§ **Page text**
'''

In other words, the IOM is holding a vitamin to the pharmaceutical gold standard. There's a reason there are few RCTs for vitamin D: it's not a patentable substance, so no big pharmaceutical company stands to make money from it, so no one will invest the millions of dollars necessary for a decent randomized controlled trial. More to the point, such an approach doesn't even befit dietary supplements, because they are essentially concentrated foods that must always be evaluated in context with the rest of one's diet.

The board appears to have cherry-picked the studies they reviewed. For example, in looking at vitamin D and cancer, only four studies were reviewed -- and none used vitamin D in doses higher than 1000 IU per day, far below the therapeutic dose, so of course they found no relationship between vitamin D and cancer control. Further, because the IOM declared that vitamin D benefits only bone health, they never suggested optimum levels for overall health. Why didn't they look at vitamin D levels in the healthiest of people before stating that vitamin D serves only one purpose?

In determining toxicity and the upper limits of vitamin D dosage, the IOM reversed course completely. Here they did not use RCTs, but only observational studies and animal studies, and for reasons they themselves cannot adequately explain, they decided the upper limit should be 4,000 IU (lower than the Vitamin D Council's recommended daily dose of 5,000 IU) even though the majority of studies the IOM considered say that toxicity doesn't occur until somewhere between 25,000 and 40,000 IU per day.

So we, the undersigned, are petitioning Congress to appoint a new scientific panel, one that looks at all the available vitamin D data, including studies that did not benefit from RCTs. The FNB received reports from fifteen respected experts in the field, but the board did not consider their findings, and did not publish their reports. We would like a new scientific panel to take the research of these experts seriously and publish their findings.

Such a panel should investigate any correlation between vitamin D and health benefits (other than bone health, the only correlation noted in the report), and should review whether it was appropriate to lower the target serum levels based on limited evidence related to bone health alone. We would also ask the scientific panel to investigate how the IOM selected upper limits even while admitting there was a lack of evidence to support their findings.

In addition to the new scientific panel, we are petitioning you to have the Government Accountability Office investigate the IOM's behavior in the creation of this report. While the IOM presents itself as a private entity, eighty percent of its budget comes from federal grants. The GAO has statutory authority to ensure the accountability of those using tax dollars for the benefit of the American people.

We would have the GAO ask: Why were the opinions of the fifteen vitamin D experts suppressed?

And what is the relationship between Glenville Jones, PhD, one of the FNB committee members who determined the new vitamin D guidelines, and Cytochroma, Inc., the pharmaceutical company for whom he is a scientific advisor, which is developing a patentable synthetic vitamin D analog -- essentially a drug version of vitamin D (in fact, the motto on their website is "Promoting Health through Vitamin D Therapeutics"). When the report was released, Dr. Jones was quoted as saying that most people "probably don't have vitamin D deficiency" and "We think there has been an exaggeration of the public's interest in vitamin D deficiency" -- inappropriate statements for a board member with such a prominent conflict of interest.

We believe the GAO also needs to investigate the IOM's Office of News and Public Information and its role in the widely divergent and harshly slanted media coverage of the IOM report, in which many news outlets seemed to think the report was warning us about the dangers of vitamin D when in fact the FNB had raised the recommended daily allowance by 300%.

'''

§ **Parts of the exercise**
- 1) What vitamin D amounts in IU does the vitamin D petition mention? List every one.
- 2) Do these statements agree with the vitamin D petition? Answer yes or no for each, quoting the words that decide it.
(a) The IOM's upper limit is lower than the Vitamin D Council's recommended daily dose.
(b) The cancer studies the board reviewed used doses above 1000 IU per day.
(c) Most of the IOM's budget comes from private sources.
- 3) Answer from the vitamin D petition:
(a) How many experts sent reports to the FNB?
(b) Which company is Glenville Jones a scientific advisor for?
(c) By how much did the FNB raise the recommended daily allowance?
The lines after this point have no connection to the vitamin D petition.

§ **Data extract**
'''

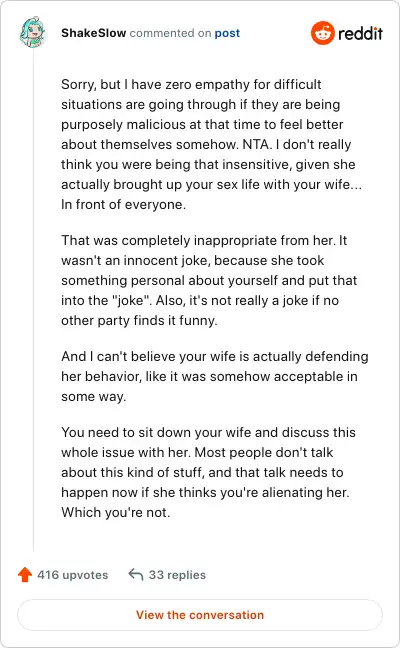400x648 pixels.
Task: Click the 416 upvotes count
Action: pos(73,575)
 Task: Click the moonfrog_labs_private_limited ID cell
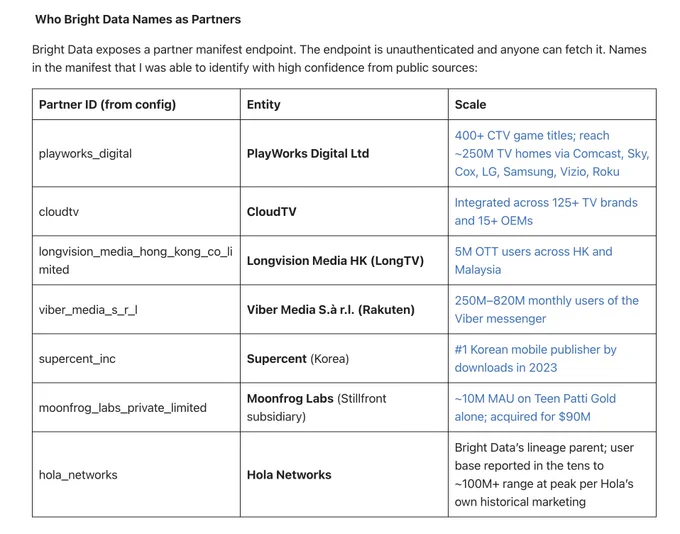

'''

§ **Solutions**
- 1) 1000 IU per day, 4,000 IU, 5,000 IU, 25,000 IU, and 40,000 IU per day.

- 2)
(a) Yes: "lower than the Vitamin D Council's recommended daily dose of 5,000 IU"
(b) No: "none used vitamin D in doses higher than 1000 IU per day"
(c) No: "eighty percent of its budget comes from federal grants"

- 3)
(a) Fifteen.
(b) Cytochroma, Inc.
(c) 300%.